It’s tempting to turn to search engines to seek out health information, but with the rise of large language models, like ChatGPT, people are becoming more and more likely to depend on AI for answers too.
Concerningly, an Australian study has now found that the more evidence given to ChatGPT when asked a health-related question, the less reliable it becomes.
Large language models (LLM) and artificial intelligence use in health care is still developing, creating a a critical gap when providing incorrect answers can have serious consequences for people’s health.
To address this, scientists from Australia’s national science agency, CSIRO, and the University of Queensland (UQ) explored a hypothetical scenario: an average person asking ChatGPT if ‘X’ treatment has a positive effect on condition ‘Y’.
They presented ChatGPT with 100 questions sourced from the TREC Health Misinformation track – ranging from ‘Can zinc help treat the common cold?’ to ‘Will drinking vinegar dissolve a stuck fish bone?’
Because queries to search engines are typically shorter, while prompts to a LLM can be far longer, they posed the questions in 2 different formats: the first as a simple question and the second as a question biased with supporting or contrary evidence.
By comparing ChatGPT’s response to the known correct response based on existing medical knowledge, they found that ChatGPT was 80% accurate at giving accurate answers in a question-only format. However, when given an evidence-biased prompt, this accuracy reduced to 63%, which was reduced again to 28% when an “unsure” answer was allowed.
“We’re not sure why this happens,” says CSIRO Principal Research Scientist and Associate Professor at UQ, Dr Bevan Koopman, who is co-author of the paper.

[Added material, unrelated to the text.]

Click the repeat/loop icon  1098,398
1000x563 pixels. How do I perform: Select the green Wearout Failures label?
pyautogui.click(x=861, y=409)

“But given this occurs whether the evidence given is correct or not, perhaps the evidence adds too much noise, thus lowering accuracy.”
Study co-author Guido Zuccon, Director of AI for the Queensland Digital Health Centre at UQ says that major search engines are now integrating LLMs and search technologies in a process called Retrieval Augmented Generation.
“We demonstrate that the interaction between the LLM and the search component is still poorly understood, resulting in the generation of inaccurate health information,” says Zuccon.
Given the widespread popularity of using LLMs online for answers on people’s health, Koopman adds, we need continued research to inform the public about risks and to help them optimise the accuracy of their answers.
“While LLMs have the potential to greatly improve the way people access information, we need more research to understand where they are effective and where they are not.”